# 🌻 Practical 2: Flower Classification with Activation Functions
This is **Practical 2** of the **Hands-On Computer Vision Series: A Practical Learning Journey**.

In this notebook, we enhance our neural network model by adding **activation functions**, specifically the **ReLU** activation function.

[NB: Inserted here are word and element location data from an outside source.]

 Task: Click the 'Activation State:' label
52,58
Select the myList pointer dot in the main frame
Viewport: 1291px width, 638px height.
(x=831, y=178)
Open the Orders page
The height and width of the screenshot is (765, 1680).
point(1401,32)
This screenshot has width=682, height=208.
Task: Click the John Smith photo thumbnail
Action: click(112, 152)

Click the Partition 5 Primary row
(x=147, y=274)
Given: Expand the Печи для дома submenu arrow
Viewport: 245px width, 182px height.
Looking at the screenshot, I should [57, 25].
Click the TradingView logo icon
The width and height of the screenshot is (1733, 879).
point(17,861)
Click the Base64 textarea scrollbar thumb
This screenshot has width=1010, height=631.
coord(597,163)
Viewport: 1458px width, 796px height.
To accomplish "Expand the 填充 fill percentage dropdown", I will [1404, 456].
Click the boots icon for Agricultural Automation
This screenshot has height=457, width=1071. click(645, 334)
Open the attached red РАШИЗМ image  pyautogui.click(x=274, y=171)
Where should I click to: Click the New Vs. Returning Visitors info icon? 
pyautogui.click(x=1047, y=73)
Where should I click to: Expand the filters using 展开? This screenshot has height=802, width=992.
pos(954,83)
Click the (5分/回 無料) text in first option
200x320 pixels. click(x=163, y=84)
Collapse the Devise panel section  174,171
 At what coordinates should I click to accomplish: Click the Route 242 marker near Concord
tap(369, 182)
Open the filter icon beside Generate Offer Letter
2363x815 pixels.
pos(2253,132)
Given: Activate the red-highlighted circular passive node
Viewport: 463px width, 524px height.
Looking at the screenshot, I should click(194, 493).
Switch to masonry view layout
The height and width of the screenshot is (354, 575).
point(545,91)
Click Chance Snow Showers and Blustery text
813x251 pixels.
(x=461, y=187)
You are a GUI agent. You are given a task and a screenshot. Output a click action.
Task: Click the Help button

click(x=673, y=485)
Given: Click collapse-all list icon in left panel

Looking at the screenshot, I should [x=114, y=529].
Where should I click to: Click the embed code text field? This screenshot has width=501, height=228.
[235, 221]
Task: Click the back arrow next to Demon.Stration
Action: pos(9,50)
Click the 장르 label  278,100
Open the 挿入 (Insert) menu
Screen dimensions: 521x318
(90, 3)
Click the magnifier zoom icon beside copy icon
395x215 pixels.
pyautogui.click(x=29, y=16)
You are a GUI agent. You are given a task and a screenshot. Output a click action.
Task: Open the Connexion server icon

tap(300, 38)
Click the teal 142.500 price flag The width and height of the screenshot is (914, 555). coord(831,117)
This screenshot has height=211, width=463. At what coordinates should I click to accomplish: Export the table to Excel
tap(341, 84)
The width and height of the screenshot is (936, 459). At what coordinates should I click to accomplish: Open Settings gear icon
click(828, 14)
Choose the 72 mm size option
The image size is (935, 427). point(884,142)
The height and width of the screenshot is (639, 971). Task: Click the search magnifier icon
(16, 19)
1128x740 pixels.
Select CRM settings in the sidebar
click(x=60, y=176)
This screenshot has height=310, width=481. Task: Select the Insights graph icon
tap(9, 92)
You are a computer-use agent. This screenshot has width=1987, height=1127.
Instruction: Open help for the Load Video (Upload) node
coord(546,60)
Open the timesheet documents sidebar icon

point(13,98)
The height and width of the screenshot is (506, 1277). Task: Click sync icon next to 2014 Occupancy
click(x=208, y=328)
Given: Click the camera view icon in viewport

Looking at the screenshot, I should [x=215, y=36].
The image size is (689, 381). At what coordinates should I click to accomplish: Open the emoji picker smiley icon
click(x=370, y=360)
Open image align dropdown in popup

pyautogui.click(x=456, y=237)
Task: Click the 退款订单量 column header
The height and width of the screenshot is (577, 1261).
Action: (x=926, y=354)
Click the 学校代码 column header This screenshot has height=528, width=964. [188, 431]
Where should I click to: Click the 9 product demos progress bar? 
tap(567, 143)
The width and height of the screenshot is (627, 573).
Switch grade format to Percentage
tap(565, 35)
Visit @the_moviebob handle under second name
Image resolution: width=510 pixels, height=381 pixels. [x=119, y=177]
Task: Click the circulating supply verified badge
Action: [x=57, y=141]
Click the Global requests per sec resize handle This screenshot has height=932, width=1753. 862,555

This allows the model to learn non-linear patterns and improves its classification capability.

We also explain **loss functions**, **learning rate**, and important **hyperparameters** you can tune.

In [None]:
# Import required libraries
import tensorflow as tf
import matplotlib.pyplot as plt
import numpy as np

In [None]:
# Define image size and class names
IMG_HEIGHT = 224
IMG_WIDTH = 224
IMG_CHANNELS = 3
CLASS_NAMES = ["daisy", "dandelion", "roses", "sunflowers", "tulips"]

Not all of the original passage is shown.